***** Passage choisi

Madosh Tambwe trace sa voie, évite les obstacles et ne perd pas de temps. Né à Kinshasa en 1997, sur les cendres de la 1ʳᵉ guerre du Congo, il grandit à Johannesburg, en Afrique du Sud. Passé par l’athlétisme (10 sec 61 au 100 m), c’est au rugby qu’il se révèle. À 20 ans, il joue ses premiers matchs de Super Rugby avec les Lions. L’année suivante, il inscrit face aux Reds le triplé le plus rapide de l’histoire de la compétition (en l’espace de 13 minutes) et compte aujourd’hui, après un passage chez les Sharks (2020-2021), 12 essais en 17 matchs dans ce prestigieux championnat de l’hémisphère Sud.
En 2021, Madosh Tambwe rejoint les Bulls (Pro 14). « C’est la meilleure chose qui lui soit arrivée car chez eux, il a pu jouer beaucoup plus. Ça lui a vraiment fait franchir une marche », juge Michael Kumbirai. Les statistiques parlent d’elles-mêmes : 8 essais en 20 matchs. « Il a gagné en maturité chez les Bulls », estime Mark Keohane, journaliste au « SA Rugby Mag ». « L’environnement chez les Sharks n’était pas fait pour lui. Il a besoin d’un environnement cadré ».

**********
***** Données extraites

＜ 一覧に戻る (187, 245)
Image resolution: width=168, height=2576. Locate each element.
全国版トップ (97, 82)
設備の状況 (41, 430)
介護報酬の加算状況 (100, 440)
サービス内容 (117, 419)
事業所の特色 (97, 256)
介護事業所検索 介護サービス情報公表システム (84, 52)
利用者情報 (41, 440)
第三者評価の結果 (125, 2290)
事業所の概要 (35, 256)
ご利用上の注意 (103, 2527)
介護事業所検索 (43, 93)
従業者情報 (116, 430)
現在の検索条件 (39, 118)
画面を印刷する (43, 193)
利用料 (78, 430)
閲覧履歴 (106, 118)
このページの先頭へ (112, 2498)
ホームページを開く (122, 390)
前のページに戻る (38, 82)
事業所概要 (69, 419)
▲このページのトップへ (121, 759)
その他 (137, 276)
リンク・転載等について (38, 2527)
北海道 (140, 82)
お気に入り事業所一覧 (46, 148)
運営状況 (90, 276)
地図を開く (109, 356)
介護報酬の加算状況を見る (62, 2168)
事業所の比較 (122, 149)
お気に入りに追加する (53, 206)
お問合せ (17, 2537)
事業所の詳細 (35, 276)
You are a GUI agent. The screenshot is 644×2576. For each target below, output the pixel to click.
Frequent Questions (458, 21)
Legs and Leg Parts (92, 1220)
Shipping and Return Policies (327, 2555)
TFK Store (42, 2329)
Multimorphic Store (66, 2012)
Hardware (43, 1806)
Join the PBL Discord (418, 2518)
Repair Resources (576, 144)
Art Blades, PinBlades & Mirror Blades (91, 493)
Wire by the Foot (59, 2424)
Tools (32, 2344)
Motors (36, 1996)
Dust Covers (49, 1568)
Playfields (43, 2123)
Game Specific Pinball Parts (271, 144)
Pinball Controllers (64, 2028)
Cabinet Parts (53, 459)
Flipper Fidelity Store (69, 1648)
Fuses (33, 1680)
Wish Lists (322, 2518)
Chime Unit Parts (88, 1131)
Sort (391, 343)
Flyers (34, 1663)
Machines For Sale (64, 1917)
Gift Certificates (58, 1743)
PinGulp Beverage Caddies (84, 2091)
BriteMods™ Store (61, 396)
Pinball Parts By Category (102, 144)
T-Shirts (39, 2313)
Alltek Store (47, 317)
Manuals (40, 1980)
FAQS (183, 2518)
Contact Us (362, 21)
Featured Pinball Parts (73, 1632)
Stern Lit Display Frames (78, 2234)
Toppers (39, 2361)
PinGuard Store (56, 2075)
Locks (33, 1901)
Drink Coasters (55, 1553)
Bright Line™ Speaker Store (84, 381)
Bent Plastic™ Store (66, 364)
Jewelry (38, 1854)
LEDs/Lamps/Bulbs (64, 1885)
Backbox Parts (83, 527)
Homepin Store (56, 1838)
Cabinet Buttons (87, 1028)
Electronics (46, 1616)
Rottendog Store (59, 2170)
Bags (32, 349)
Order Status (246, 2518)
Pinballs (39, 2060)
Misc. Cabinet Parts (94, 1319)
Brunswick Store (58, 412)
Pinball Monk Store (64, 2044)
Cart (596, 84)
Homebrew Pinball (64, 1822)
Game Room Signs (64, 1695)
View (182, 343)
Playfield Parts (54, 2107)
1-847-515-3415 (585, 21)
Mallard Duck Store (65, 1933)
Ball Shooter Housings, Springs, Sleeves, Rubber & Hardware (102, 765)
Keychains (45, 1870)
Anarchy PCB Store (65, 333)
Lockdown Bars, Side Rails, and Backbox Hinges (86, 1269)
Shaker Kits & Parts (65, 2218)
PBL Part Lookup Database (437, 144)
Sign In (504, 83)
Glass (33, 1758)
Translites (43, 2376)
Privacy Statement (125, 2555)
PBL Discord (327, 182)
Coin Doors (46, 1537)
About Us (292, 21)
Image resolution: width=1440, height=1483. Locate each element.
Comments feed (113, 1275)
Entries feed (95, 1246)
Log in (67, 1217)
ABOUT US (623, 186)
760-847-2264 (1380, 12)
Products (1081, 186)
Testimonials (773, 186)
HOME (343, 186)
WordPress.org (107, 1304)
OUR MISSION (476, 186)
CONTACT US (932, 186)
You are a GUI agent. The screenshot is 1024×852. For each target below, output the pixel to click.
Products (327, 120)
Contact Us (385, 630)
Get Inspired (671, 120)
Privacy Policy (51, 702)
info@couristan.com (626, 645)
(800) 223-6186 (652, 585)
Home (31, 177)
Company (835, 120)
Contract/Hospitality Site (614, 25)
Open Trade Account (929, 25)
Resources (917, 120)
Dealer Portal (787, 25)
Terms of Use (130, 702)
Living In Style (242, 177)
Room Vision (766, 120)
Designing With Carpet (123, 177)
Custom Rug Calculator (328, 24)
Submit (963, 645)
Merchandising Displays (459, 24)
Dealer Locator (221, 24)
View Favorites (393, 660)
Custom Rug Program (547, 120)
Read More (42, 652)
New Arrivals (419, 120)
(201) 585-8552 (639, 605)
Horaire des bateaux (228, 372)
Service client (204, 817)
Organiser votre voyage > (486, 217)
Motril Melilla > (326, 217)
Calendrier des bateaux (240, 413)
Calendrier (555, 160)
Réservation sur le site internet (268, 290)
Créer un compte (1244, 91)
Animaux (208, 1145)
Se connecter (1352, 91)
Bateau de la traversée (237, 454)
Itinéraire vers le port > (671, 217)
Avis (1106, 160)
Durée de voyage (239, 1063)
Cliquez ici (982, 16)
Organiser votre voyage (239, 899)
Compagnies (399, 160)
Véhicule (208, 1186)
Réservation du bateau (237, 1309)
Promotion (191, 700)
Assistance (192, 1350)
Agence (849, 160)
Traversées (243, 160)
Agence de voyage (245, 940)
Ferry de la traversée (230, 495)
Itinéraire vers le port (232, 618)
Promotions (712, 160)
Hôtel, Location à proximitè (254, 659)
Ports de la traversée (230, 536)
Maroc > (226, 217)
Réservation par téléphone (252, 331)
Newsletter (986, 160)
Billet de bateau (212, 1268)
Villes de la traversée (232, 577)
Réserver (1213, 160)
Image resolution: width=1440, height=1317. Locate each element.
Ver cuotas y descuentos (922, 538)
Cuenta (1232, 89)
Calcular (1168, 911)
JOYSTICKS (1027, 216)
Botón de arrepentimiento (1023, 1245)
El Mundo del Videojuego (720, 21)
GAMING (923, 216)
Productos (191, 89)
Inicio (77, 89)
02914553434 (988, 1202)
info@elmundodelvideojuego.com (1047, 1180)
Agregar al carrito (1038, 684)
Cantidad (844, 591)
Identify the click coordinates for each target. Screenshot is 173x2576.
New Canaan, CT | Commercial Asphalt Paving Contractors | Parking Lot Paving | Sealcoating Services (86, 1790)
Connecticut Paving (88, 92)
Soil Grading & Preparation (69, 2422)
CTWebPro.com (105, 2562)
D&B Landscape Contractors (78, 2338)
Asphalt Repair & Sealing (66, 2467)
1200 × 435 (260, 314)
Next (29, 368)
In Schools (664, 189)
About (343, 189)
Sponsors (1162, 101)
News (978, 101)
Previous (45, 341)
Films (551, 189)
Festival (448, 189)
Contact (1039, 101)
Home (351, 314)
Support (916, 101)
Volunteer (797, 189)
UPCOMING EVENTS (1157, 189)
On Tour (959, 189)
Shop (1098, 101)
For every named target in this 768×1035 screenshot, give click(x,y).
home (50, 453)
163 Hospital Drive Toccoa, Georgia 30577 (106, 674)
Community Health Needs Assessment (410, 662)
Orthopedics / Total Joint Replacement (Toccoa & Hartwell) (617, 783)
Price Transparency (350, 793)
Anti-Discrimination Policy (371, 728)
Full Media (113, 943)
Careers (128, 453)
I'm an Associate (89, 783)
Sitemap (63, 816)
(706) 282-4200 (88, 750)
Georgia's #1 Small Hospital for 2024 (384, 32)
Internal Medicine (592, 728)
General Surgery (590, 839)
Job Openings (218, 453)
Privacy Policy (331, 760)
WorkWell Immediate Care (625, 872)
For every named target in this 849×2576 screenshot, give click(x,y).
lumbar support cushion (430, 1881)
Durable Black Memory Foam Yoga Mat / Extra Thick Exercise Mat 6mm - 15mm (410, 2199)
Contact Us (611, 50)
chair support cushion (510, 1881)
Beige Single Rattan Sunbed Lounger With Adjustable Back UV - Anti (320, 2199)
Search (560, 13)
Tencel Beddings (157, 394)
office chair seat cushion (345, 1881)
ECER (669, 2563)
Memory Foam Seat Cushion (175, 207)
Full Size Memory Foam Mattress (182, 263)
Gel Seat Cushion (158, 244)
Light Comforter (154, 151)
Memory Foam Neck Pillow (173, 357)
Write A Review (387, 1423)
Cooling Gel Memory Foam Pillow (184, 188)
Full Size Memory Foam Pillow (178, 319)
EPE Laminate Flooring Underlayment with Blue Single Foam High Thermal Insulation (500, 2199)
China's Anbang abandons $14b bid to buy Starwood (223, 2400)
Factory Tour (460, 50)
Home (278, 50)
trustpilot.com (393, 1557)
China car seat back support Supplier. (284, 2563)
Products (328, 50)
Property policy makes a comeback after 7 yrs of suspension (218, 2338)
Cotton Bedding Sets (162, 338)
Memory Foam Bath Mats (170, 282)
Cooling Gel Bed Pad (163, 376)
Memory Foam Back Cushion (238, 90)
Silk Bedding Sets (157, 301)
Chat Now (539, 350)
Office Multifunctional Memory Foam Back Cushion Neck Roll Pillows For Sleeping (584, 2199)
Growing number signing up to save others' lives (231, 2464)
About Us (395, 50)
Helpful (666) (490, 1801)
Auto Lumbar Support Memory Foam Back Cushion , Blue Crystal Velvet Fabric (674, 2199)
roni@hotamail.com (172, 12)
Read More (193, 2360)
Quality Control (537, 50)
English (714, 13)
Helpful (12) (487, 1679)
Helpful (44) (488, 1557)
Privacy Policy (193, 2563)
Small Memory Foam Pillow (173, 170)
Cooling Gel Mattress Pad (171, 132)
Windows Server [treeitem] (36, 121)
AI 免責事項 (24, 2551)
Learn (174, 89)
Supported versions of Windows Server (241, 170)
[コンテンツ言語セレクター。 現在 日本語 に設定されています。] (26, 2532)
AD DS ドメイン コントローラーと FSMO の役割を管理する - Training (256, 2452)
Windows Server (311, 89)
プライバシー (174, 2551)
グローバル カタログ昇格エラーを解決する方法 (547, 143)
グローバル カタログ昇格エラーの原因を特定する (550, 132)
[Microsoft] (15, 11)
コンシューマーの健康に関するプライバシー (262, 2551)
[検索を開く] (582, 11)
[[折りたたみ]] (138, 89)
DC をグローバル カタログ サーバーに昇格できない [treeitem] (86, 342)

**********

Objectif de l'exercice:
Dans le passage sur Madosh Tambwe, relevez toutes les équipes de rugby nommées, dans leur ordre d'apparition.

Réponse rédigée:
Lions, Reds, Sharks, Bulls